British Prime Minister David Cameron announced Monday that he plans to step down from office earlier than initially expected. Cameron will attend a session of Prime Minister’s Questions in parliament on Wednesday before tendering his resignation to the queen the same day.
Cameron initially planned to leave office by October to give his ruling Conservative Party enough time to hold a leadership election to determine his successor. The party’s contest lasted far shorter than expected, however.
After a series of surprising events over recent weeks in which prominent candidates Boris Johnson and Michael Gove both exited the race, the field narrowed to Energy Minister Andrea Leadsom and Home Secretary Theresa May.
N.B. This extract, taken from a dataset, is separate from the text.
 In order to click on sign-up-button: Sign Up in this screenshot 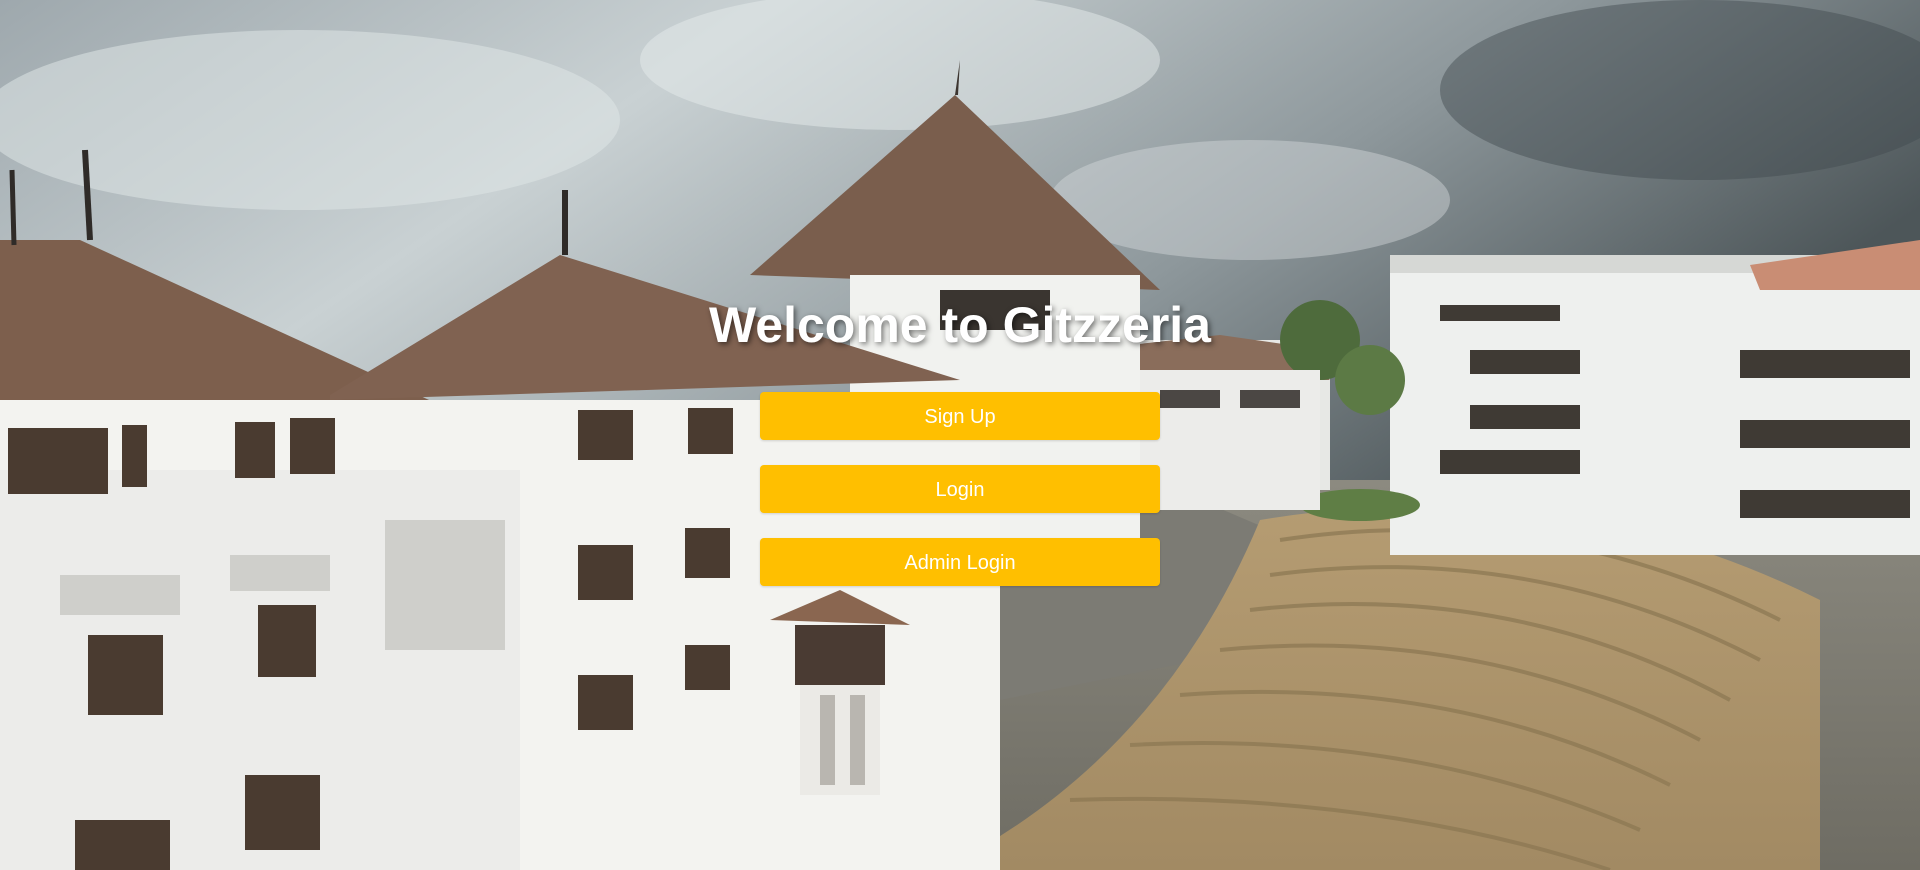, I will do `click(960, 416)`.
Leadsom unexpectedly took herself out of contention on Monday, leaving May the role of next prime minister.
Once May was lined up as the Conservative Party’s next leader, Cameron told reporters in London that there was no need for him to stay on until the fall.
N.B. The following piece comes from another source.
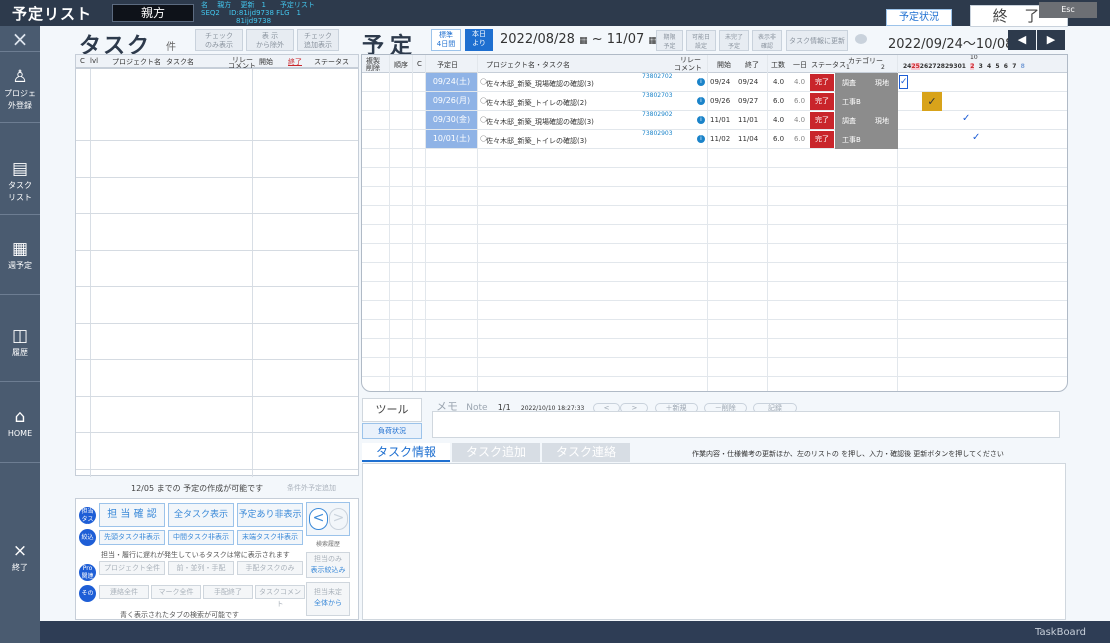 This screenshot has width=1110, height=643. Describe the element at coordinates (584, 41) in the screenshot. I see `calendar-icon: ▦` at that location. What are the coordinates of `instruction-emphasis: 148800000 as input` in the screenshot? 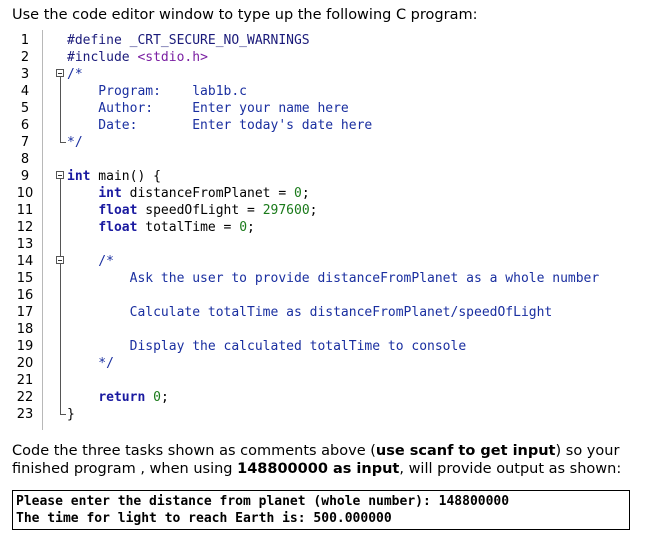 It's located at (318, 469).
“Obviously, with these changes, we now don’t need to have a prolonged period of transition,” Cameron said.
“On Wednesday, I will attend the House of Commons for Prime Minister’s Questions. And then after that, I expect to go to the palace and offer my resignation, so we will have a new prime minister in that building behind me by Wednesday evening.”
Cameron spoke to reporters in front of 10 Downing Street, but left his microphone on as he walked back into the residence. A video of the press conference picked up Cameron humming a tune on his way through the door, before giving a resigned “right ... good.”
Cameron’s decision to leave office on Wednesday brings a rapid end to his disastrous past few weeks as prime minister, in which he resigned after his “remain” campaign lost the June referendum for the U.K. to stay in the European Union. At the Wimbledon tennis tournament men’s final on Sunday, the crowd booed when Cameron's name was mentioned as he watched from the royal box.